Remember that suburban mom busted for dealing large amounts of counterfeit high-grade Viagra? Her black market business partner has pleaded to the conspiracy, too.

Dwayne Alan Skiles, 34, of LaPlata, admitting to conspiring with Sarah Anne Knott to trafficking in tablets bearing the Viagra trademark through listings on Craigslist, email and other means.

Knott advertised the product, completed sales and handled shipping; Skiles accepted the payments for sales through Western Union.

According to email statements included in charging documents, Skiles and a third partner initially decided to avoid using Craigslist because the conspirators would need to provide Western Union with a legitimate identity.

Knott went ahead and put up a Craigslist posting, and Skiles wrote that he was concerned.

“We both know that if anyone is questioned … it will be the only name that they have. Mine,” Skiles said. “I am happy that you took the initiative to move forward and generate the sales. I’m not happy that either has to put our names on the WU. But the fact is, it has been working well and there is no reason to stop now.”

Skiles’ words appeared prophetic. Private investigators for Pfizer Corp. alerted federal agents of the possible sale of Viagra after answering Knott’s online advertisement, police said.

The pills looked similar to the real blue pills, according to court documents, with markings identical to an actual Viagra tablet.
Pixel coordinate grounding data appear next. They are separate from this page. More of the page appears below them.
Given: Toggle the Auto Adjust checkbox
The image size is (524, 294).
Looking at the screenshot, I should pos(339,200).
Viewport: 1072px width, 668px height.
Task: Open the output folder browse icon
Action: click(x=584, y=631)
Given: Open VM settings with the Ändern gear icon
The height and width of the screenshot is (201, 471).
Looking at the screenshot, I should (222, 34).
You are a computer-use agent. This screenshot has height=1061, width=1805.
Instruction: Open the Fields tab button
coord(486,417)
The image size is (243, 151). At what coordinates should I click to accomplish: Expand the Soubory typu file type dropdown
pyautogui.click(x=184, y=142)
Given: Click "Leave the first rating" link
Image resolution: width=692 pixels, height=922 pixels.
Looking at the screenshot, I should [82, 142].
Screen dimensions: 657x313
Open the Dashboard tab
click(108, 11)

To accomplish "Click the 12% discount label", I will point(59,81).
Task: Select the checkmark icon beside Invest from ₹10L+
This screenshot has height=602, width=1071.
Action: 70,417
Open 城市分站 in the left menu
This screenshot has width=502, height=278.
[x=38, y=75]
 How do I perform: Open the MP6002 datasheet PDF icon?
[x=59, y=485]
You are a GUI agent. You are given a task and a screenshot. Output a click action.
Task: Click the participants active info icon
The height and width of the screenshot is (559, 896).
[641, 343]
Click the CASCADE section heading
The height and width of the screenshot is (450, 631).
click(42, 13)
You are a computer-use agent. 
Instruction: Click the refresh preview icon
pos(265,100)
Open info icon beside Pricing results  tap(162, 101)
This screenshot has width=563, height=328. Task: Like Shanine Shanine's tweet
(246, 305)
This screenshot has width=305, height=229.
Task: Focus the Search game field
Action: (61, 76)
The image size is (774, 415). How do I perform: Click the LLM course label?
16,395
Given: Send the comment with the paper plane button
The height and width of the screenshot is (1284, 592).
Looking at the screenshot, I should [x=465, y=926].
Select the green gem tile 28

Tablets were tested at a Food and Drug Administration lab and found to contain about 8 percent more of the active ingredient of Viagra than the actual prescription pills.

Undercover agents approached Knott, 28, and she told them that she could sell thousands of the male enhancement pills in a matter of months. She kept the tablets high up in a closet out of the reach of her young children.

In January, federal agents raided Knott’s residence and seized 45,684 counterfeit Viagra tablets.

Pfizer lost $119,893 in sales because of the fake pills, of which Skiles’ share of proceeds was $2,500, federal prosecutors said.

It’s unclear from charging documents where the conspirators got access to the fake pills, but Skiles mentions sources in New York.

Knott has pleaded guilty to trafficking in counterfeit Viagra tablets and was sentenced to two years of probation and ordered to pay $8,425 in restitution.

Skiles faces up to five years in prison and a $250,000 fine at his sentencing in federal court in Greenbelt in Dec. 20.